Subregulation 2D.2.02(1) prescribes the types of payments that are included as a benefit and therefore, subject to shareholder vote. This includes payments made from any kind of pension, except pensions paid from a superannuation fund or superannuation annuity, regardless of whether it is paid from an Australian or foreign fund. Also included are any amounts paid as a voluntary out of court settlement in connection with the termination of employment. This is where legal proceedings have commenced for breach of contract in relation to the termination of employment, however, does not include other types of actions including those relating to unfair dismissal, harassment or discrimination. Additionally, any payments made as part of a restrictive covenant, restraint of trade or non-compete clause are considered a benefit which requires shareholder approval when the payment exceeds the threshold in section 200G of the Act, either on its own or when added to other benefits payable.
Subregulation 2D.2.02 (2) prescribes the types of payments that are not included as a benefit and therefore, not subject to shareholder vote. A deferred bonus as defined in the Regulation for these purposes, including the release of a deferred bonus from a restriction due to death or incapacity, the investment of the deferred bonus or another change to the value of the deferred bonus is not included as a benefit. The definition of a deferred bonus includes any amount or property earned by, accrued by or allocated to a person, relating to performance up to the point of termination, but is not paid, provided or released to the person at the time at which it is earned, accrued or allocated. This includes both cash and long term incentive bonuses.

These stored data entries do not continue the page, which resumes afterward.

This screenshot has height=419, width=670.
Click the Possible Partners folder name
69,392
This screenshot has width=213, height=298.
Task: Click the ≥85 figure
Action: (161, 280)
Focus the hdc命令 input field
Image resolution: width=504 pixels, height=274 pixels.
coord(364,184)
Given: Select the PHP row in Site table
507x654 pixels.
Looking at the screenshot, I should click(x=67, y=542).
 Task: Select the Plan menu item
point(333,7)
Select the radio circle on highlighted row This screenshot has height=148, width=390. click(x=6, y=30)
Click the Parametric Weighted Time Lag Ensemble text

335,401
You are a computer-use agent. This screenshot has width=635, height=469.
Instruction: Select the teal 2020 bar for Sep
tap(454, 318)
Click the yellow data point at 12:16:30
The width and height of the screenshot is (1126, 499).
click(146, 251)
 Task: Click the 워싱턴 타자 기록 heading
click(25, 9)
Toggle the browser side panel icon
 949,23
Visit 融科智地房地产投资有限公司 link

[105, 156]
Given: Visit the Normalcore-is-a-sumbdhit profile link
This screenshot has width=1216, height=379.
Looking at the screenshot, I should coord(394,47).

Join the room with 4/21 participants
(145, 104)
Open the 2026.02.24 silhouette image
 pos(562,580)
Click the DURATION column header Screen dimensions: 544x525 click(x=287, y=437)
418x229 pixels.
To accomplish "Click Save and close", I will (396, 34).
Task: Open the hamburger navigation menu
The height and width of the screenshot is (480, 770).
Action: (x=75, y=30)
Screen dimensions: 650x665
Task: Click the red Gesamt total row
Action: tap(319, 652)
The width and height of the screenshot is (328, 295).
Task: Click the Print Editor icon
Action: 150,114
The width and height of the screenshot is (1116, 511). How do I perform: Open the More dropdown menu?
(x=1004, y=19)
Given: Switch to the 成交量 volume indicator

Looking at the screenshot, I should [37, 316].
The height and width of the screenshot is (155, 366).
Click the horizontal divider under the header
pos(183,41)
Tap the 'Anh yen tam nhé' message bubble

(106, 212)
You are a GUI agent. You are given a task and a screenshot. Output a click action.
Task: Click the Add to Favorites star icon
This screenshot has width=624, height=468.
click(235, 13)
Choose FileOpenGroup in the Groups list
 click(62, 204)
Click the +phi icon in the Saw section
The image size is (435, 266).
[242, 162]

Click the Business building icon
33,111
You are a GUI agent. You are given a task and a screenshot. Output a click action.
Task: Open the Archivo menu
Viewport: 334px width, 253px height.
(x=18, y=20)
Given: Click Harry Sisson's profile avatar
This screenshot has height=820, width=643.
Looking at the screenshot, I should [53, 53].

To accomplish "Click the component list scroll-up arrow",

Also not included as a benefit are payments from a defined benefits superannuation scheme that is already in existence prior to the Regulations commencing; genuine accrued benefits that are payable under law; payments required by law of a foreign country; and payments from a prescribed superannuation fund due to death or incapacity.
Genuine superannuation contributions that are paid by an employer or employee on or after the Regulation commences are not regarded as a benefit. Ultimately, the courts will determine whether certain types of superannuation contributions are genuine. However, it reasonable to expect that contributions made from base salary as part of a salary sacrifice arrangement would be considered genuine. In addition, contributions made by employers relating to their obligations under the Superannuation Guarantee (Administration) Act 1992 would also be considered genuine. The Regulations are not intended to capture earnings on genuine superannuation contributions.
Additionally, reasonable payments that are consistent with those made payable to all employees in the company purely on the basis of length of service and relating to genuine redundancy, are not regarded as a benefit. Generally, a payment of a maximum of two weeks per year of service could be regarded as a reasonable amount.
Regulation 2D.2.03 prescribes circumstances where a benefit is given in connection with retirement from an office or position and therefore, subject to a shareholder vote. This includes circumstances where share based payments are accelerated or automatically vested at or due to retirement. Circumstances where payments are made in lieu of giving a notice of termination are also included in the Regulation.
The Regulation also prescribes the treatment of a deferred bonus that is subject to automatic or accelerated vesting of share based payments. In this situation, a deferred bonus will be subject to shareholder approval, except where the deferred bonus is released from a restriction because of death or incapacity.